* [RICHIESTA 1] In che giorno si è svolto il convegno descritto nell'articolo sul convegno?
* [RICHIESTA 2] Elenca, per favore, tutte le persone ospiti del convegno secondo l'articolo sul convegno, con il ruolo indicato per ciascuna.
* [RICHIESTA 3] Prosegui l'articolo sul convegno dell'Istituto a partire dall'ultima frase riportata.

* [ARTICOLO]
·····

Nella mattinata di giovedì 16 gennaio, le classi quarte e quinte del nostro Istituto hanno partecipato ad un convegno sui temi della condizione della donna in Afghanistan e della violenza di genere, che ha visto ospiti la psicoterapeuta Gioia Di Spalatro e l’avvocato Alessandra Almonti, collaboratrici del Centro Antiviolenza di Vasto, e Somayyeh Mahmoodi, consulente familiare Afgana da tre anni in Italia.

L’incontro è stato organizzato dalla prof.ssa Mariella Di Brigida e da noi studenti della 5E, che avevamo avuto l’opportunità di collaborare con Somayyeh, e trattare temi analoghi, per il nostro elaborato del Festival della Scienza 2025.

In apertura abbiamo presentato il documentario-intervista da noi realizzato e letto dei passi dal romanzo ‘leggere Lolita a Teheran’, autobiografia della prof.ssa iraniana Azar Nafisi che, durante l’occupazione dei talebani, organizzava book clubs clandestini con le sue studentesse le quali, in quanto donne, non avevano più accesso all’istruzione. Una storia di coraggio e riscatto, ma anche testimonianza autentica di violenza di genere, particolarmente calzante con le tematiche dell’incontro.

·····

* [DATI ESTRATTI]
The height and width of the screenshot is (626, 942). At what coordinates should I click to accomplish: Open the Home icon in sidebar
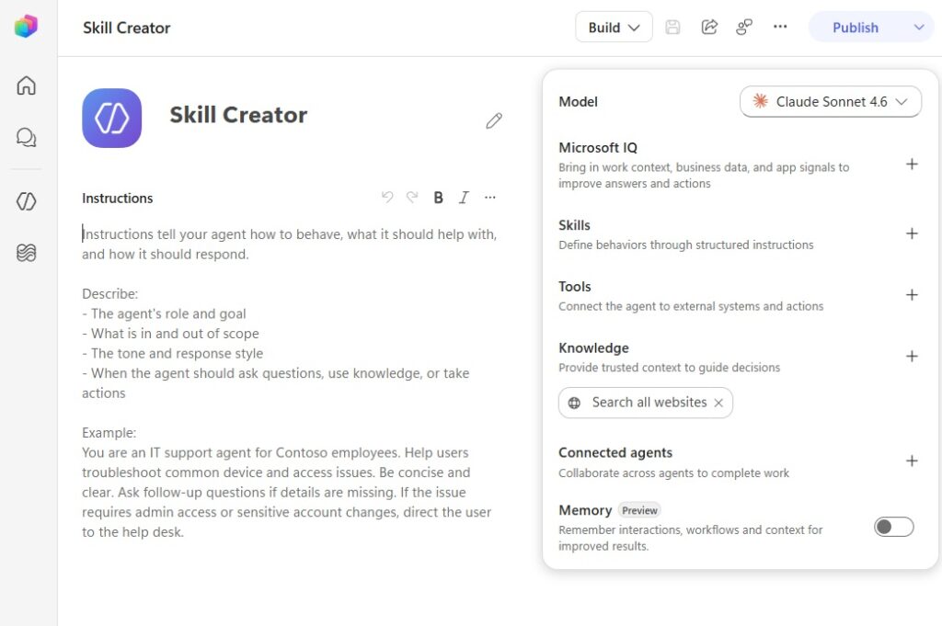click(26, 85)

·····

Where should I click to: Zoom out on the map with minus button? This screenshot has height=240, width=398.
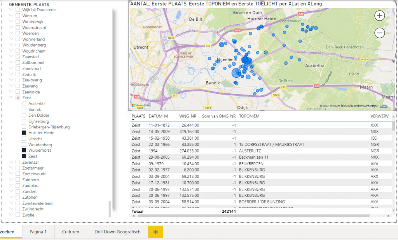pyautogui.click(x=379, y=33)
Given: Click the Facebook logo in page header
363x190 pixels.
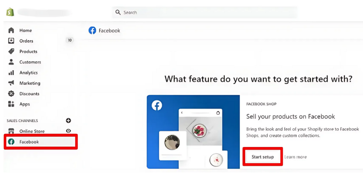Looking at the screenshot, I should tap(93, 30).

·····

* [ESITO DELL'ESERCIZIO 1] Nella mattinata di giovedì 16 gennaio.

* [ESITO DELL'ESERCIZIO 2]
- Gioia Di Spalatro, psicoterapeuta, collaboratrice del Centro Antiviolenza di Vasto
- Alessandra Almonti, avvocato, collaboratrice del Centro Antiviolenza di Vasto
- Somayyeh Mahmoodi, consulente familiare afgana, da tre anni in Italia

* [ESITO DELL'ESERCIZIO 3]
Dopo l’introduzione, Somayyeh ha preso la parola raccontando la sua storia e la situazione critica del suo paese, guidata dalle domande della prof.ssa Di Brigida. Ha parlato della nostalgia di amici e famiglia, della terra che per tanti anni era stata diversa, accogliente, libera, e del cambiamento radicale ed improvviso – una vera e propria evoluzione in negativo- con l’avvento dei talebani nel 2021 e tutte le sue conseguenze a livello culturale e sociale: la censura, il patriarcato. Poi, il racconto della famiglia divisa in tre continenti e dell’impegno suo e di sua sorella, residente negli Stati Uniti, nel tenere lezioni on-line per fornire un’istruzione alle giovani nipoti afgane e ad altre studentesse. Infine ha spiegato la scelta di diventare psicologa e consulente familiare, abbandonando gli studi di ginecologia, per “rompere il muro” tra sé e le persone; il suo lavoro da consulente le ha permesso di entrare in contatto con tante realtà familiari complicate e di riflettere ulteriormente sulla questione della violenza di genere.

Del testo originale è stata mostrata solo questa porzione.